REKLAMA

Uczta dla wron: Cienie śmierci – Recenzja książki. Uważaj, bo rozdziobią cię wrony

Jakub Trojanowski

Opublikowano: 17 lutego 2025

Spis treści

Druga tom Nawałnicy Mieczy nieprzypadkowo nosiła podtytuł Krew i złoto, gdyż jedno i drugie występowało w tej historii w wyjątkowo dużych ilościach. Po wielu zwrotach akcji, które wbiły mnie fotel, nadszedł jednak czas na lizanie ran i walkę o władzę w Siedmiu Królestwach, o czym opowiada czwarta część, czyli Uczta dla wron. Czy znaczy to jednak, że w Cieniach Śmierci nie ma ani trochę ciekawej akcji? Na to pytanie postaram się odpowiedzieć poniżej.

Uczta dla wron: Cienie śmierci – Recenzja książki. Uważaj, bo rozdziobią cię wrony

Pełno zamieszania przez mityczne możliwości wydawnicze

Oryginalne wydanie Uczty wron ukazało się na rynku w 2005 roku w jednym tomie. Wiele tłumaczeń, w tym i polskie, zostało wydane w dwóch woluminach. W ten o to sposób już w 2006 roku na półkach księgarń pojawiły się Cienie śmierci i Sieć spisków.
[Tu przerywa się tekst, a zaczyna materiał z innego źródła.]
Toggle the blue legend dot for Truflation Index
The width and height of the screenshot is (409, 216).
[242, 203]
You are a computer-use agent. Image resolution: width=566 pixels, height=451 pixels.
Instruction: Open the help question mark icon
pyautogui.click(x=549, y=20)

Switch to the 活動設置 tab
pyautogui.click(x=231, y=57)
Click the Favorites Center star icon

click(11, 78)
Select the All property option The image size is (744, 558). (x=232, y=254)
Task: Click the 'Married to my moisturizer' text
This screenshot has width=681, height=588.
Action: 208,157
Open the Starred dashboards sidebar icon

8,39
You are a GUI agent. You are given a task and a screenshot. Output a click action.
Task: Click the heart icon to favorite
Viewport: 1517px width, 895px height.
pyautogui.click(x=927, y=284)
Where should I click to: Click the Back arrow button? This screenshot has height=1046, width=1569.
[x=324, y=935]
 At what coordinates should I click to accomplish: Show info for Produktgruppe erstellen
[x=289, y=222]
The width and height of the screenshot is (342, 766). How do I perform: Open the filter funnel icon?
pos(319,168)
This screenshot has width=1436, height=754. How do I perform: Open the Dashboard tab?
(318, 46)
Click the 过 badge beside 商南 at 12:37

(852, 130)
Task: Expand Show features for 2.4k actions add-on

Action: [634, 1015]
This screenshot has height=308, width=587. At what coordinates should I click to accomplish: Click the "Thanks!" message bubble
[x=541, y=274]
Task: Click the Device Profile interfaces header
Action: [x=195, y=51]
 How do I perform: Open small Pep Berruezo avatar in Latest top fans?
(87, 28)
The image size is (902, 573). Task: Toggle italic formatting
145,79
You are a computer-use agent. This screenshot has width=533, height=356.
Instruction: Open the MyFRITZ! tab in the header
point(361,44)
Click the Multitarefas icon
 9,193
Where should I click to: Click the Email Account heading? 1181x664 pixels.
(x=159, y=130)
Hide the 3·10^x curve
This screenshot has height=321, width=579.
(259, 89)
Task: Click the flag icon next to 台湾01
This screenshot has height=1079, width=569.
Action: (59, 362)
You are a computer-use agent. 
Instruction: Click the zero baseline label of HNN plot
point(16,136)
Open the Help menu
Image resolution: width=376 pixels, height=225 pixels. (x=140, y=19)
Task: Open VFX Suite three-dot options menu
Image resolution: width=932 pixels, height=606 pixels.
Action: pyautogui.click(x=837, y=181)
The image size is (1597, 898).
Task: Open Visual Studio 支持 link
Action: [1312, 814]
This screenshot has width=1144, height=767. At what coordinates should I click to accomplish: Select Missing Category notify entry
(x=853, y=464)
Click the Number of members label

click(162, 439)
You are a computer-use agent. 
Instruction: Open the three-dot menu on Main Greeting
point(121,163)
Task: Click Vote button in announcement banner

W ubiegłym roku wydawnictwo Zysk i S-ka uraczyło fanów powrotem do Westeros co kilka miesięcy wypuszczając nowe wydanie kolejnych tomów, zamykając go grudniową premierą Cieni Śmierci. Podobnie jak w przypadku poprzednich tytułów (z wyłączeniem Gry o Tron) wykorzystano przekład Michała Jakuszewskiego, z zawodu lekarza radiologa, który na swoim koncie ma również tłumaczenia dzieł Stevena Eriksona czy Glena Cooka. Z treścią zajmującą zaledwie 480 stron powyższy tom plasuje się jako najkrótsza jak dotąd odsłona.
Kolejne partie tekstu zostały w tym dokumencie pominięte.